To find the velocity of car A and car B when the minimum distance between the two cars occurs, we need to find the time(s) at which the minimum distance occurs first. We can then differentiate their position equations to obtain their velocities at that time.
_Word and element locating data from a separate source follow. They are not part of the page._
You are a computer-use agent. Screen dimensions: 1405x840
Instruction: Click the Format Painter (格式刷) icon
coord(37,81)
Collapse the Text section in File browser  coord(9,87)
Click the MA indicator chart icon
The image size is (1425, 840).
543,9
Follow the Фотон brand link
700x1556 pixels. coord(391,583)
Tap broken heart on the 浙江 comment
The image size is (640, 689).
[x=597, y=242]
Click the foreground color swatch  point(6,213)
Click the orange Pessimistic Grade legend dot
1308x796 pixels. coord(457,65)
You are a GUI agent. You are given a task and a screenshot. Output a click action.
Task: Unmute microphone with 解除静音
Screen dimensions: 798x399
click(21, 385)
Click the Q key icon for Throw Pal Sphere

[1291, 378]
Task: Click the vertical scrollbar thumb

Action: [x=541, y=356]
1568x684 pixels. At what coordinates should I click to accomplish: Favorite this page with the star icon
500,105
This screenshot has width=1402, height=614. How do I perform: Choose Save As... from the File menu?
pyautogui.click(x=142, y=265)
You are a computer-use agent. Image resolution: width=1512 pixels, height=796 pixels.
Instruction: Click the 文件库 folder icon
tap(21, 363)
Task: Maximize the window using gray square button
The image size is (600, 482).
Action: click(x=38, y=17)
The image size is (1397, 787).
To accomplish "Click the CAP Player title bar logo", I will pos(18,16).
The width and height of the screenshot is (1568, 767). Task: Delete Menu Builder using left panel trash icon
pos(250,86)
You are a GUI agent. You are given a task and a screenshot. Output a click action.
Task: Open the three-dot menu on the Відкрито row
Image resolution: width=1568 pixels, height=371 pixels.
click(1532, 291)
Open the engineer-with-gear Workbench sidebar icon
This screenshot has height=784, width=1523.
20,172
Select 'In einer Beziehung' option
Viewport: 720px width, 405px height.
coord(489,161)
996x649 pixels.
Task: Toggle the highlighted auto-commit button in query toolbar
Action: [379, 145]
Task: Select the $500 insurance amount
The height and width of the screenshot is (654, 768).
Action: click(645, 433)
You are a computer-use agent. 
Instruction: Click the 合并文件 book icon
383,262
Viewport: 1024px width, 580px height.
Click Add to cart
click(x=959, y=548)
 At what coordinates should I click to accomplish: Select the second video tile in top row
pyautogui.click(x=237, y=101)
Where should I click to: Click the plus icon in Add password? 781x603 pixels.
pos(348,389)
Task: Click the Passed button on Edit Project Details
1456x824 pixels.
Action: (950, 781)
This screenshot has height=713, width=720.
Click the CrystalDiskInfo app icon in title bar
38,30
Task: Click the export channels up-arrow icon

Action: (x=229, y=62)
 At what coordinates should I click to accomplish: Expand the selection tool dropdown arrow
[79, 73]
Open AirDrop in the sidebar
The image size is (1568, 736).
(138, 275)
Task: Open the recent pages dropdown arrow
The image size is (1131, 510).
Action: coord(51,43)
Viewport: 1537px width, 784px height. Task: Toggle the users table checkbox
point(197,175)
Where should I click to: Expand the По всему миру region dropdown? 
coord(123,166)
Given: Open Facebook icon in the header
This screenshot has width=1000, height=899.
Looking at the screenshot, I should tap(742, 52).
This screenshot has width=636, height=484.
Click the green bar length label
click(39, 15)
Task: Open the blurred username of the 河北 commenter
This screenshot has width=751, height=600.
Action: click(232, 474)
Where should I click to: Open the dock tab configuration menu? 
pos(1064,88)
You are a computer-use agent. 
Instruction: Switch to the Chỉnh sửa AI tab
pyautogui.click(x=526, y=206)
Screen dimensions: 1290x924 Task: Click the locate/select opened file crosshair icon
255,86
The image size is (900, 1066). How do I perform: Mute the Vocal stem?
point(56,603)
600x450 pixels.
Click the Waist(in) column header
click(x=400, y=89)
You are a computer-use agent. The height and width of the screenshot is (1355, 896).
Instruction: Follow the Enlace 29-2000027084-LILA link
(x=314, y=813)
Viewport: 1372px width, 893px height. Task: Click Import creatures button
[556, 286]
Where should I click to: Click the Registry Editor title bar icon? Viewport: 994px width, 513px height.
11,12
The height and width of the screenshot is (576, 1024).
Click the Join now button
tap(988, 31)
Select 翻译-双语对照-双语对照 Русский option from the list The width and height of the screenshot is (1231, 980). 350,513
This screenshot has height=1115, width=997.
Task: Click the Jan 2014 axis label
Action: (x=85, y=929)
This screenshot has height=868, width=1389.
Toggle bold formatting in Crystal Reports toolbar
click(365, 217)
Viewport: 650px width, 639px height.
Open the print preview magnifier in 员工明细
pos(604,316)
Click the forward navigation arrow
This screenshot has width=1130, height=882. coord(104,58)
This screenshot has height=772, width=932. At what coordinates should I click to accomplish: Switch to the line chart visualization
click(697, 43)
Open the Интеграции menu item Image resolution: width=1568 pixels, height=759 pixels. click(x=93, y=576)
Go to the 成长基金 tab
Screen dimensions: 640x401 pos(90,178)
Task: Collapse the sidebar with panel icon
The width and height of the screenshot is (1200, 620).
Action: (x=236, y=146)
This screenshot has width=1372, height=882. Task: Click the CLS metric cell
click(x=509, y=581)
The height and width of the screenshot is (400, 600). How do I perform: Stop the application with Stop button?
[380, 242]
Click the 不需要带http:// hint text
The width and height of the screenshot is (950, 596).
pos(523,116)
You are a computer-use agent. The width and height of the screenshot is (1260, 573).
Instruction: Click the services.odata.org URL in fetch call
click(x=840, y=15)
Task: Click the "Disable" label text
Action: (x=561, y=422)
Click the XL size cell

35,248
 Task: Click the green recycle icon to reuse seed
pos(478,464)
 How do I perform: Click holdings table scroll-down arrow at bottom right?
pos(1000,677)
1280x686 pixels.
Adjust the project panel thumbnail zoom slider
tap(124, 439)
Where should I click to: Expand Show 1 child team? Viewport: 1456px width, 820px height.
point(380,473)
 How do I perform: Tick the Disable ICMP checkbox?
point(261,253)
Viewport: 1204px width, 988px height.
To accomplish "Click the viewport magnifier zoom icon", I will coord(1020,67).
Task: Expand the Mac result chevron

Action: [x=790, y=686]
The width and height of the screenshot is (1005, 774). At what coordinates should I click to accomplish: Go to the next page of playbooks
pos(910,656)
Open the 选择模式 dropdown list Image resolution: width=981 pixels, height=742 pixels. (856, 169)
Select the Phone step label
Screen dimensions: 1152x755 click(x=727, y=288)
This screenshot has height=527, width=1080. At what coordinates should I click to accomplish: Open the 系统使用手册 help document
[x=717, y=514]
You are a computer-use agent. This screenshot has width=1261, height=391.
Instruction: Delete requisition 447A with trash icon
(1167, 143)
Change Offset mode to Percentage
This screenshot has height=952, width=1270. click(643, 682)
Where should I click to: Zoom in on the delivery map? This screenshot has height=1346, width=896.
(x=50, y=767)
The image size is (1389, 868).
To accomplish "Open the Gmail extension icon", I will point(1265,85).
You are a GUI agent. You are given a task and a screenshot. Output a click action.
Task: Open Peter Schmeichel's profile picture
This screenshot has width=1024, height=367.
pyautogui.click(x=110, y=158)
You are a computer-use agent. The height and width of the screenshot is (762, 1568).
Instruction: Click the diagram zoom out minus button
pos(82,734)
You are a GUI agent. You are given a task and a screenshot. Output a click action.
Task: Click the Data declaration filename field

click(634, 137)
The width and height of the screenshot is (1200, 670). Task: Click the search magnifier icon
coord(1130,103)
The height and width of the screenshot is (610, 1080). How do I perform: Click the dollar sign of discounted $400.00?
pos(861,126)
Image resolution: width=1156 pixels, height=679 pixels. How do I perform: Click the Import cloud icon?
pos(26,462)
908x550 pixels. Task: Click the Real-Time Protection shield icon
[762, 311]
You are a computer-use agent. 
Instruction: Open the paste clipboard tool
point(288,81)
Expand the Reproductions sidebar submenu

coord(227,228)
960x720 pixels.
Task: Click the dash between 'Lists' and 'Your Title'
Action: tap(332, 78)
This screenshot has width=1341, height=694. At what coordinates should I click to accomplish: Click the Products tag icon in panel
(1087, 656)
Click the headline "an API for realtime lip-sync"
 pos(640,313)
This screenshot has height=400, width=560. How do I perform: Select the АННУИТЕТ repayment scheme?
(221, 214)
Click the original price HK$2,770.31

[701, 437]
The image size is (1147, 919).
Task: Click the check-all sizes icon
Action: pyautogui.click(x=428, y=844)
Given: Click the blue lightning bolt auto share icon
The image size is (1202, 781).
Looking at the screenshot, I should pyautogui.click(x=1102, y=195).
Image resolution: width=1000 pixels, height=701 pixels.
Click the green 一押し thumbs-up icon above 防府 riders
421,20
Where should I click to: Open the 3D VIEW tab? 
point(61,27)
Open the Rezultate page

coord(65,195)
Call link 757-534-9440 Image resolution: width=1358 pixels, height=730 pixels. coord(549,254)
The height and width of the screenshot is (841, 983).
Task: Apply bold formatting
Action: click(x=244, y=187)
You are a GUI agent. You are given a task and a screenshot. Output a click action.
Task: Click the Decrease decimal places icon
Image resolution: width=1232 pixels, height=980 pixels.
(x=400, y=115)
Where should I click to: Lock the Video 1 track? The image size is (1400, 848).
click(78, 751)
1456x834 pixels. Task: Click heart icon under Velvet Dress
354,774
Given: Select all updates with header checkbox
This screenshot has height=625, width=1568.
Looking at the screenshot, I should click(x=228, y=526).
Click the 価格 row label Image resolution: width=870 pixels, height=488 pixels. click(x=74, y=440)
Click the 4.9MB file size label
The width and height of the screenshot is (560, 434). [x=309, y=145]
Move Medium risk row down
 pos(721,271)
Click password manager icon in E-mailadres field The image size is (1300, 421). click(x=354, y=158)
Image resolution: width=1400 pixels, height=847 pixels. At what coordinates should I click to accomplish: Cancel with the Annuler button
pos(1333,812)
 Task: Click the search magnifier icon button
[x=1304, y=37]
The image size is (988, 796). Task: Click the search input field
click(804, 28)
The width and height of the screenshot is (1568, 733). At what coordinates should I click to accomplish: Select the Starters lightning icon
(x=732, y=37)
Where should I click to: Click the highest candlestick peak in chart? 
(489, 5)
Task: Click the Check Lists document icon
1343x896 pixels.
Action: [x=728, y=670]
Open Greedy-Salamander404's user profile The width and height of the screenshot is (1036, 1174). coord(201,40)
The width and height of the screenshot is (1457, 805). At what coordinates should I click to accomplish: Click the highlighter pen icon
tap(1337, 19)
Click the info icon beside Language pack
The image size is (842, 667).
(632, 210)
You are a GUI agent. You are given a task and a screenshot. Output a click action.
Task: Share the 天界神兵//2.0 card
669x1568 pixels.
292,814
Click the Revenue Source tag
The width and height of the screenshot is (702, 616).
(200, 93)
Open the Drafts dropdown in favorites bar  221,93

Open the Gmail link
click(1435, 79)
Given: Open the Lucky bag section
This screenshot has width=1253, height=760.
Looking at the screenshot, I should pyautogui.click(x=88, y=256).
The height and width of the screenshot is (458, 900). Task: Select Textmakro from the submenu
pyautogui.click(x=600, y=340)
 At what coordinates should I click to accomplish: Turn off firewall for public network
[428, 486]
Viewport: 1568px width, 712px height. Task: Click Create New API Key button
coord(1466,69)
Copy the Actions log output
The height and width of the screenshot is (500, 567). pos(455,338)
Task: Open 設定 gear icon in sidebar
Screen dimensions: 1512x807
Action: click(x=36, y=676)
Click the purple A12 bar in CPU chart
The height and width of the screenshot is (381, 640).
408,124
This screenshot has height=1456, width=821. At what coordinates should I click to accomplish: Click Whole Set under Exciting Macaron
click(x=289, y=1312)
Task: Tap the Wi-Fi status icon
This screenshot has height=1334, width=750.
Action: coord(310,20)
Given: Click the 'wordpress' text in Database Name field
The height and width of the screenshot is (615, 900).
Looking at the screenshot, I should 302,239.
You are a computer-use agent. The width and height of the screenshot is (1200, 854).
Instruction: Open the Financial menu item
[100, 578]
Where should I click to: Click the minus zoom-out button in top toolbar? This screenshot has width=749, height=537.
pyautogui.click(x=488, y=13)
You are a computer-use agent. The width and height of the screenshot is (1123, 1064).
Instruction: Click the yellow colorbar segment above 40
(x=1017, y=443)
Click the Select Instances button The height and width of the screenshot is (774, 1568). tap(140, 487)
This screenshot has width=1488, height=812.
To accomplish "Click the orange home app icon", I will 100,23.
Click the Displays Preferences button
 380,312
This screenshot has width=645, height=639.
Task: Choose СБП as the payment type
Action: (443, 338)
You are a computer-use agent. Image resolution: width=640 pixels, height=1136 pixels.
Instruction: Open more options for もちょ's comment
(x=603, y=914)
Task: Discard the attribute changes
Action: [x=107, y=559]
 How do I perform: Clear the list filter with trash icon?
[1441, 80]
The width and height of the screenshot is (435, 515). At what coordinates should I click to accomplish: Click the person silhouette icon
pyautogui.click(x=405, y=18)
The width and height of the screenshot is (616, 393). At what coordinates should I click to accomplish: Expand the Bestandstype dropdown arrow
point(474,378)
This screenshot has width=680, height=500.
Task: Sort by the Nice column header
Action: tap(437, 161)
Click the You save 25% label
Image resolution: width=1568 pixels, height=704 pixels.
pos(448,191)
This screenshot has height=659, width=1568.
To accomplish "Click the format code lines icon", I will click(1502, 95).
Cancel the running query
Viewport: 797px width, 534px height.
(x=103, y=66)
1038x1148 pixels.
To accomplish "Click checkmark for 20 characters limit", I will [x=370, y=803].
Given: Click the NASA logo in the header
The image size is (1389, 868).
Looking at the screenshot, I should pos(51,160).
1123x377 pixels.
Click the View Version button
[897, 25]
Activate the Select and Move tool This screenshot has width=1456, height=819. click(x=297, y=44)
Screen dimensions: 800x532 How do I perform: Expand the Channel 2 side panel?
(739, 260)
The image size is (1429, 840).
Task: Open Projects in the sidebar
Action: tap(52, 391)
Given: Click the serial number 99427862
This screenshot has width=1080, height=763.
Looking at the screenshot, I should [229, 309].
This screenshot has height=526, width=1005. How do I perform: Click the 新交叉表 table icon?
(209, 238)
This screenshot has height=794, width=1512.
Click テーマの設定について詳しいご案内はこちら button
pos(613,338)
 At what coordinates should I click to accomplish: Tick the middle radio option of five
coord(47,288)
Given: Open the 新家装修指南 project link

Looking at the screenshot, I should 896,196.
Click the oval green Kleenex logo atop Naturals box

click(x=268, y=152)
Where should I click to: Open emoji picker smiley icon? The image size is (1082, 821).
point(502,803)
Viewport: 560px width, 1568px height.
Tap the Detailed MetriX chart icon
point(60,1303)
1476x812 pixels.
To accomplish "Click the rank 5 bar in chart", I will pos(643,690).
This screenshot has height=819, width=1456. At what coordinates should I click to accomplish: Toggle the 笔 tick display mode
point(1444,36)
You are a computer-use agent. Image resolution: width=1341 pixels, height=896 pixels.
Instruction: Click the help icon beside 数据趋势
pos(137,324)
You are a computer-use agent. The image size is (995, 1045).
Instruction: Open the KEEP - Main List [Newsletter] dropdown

To determine the time(s) at which the minimum distance occurs, we need to find the critical points of the distance function between the two cars. We subtract the position equation of car B from car A:

Distance function: D(t) = s_A(t) – s_B(t)
= (3t² – 2t) – (4t² – 3t + 20)
= -t² + 5t – 20
To find the critical points, we take the derivative of the distance function and set it equal to zero:
D'(t) = -2t + 5
-2t + 5 = 0
-2t = -5
t = 5/2
So, the critical point occurs at t = 5/2 seconds.

To find the velocities of car A and car B at t = 5/2 seconds, we differentiate their position equations:

For car A:
v_A(t) = d/dt [3t² – 2t]
= 6t – 2
For car B:
v_B(t) = d/dt [4t² – 3t + 20]
= 8t – 3

Substituting t = 5/2 into the velocity equations, we can calculate the velocities:

For car A:
v_A(5/2) = 6(5/2) – 2
= 15 – 2
= 13 m/s
For car B:
v_B(5/2) = 8(5/2) – 3
= 20 – 3
= 17 m/s

Therefore, when the minimum distance between the two cars occurs, car A has a velocity of 13 m/s, and car B has a velocity of 17 m/s.

e.) What is the displacement of car A and car B from t = 0 to t = 2 seconds?
To find the displacement of car A and car B from t = 0 to t = 2 seconds, we calculate their position differences:

For car A:
s_A(2) – s_A(0) = (3(2)² – 2(2)) – (3(0)² – 2(0))
= 8 – 0 = 8 meters
For car B:
s_B(2) – s_B(0) = (4(2)² – 3(2) + 20) – (4(0)² – 3(0) + 20)
= 30 – 20 = 10 meters
Therefore, the displacement of car A from t = 0 to t = 2 seconds is 12 meters, and the displacement of car B over the same time interval is 10 meters.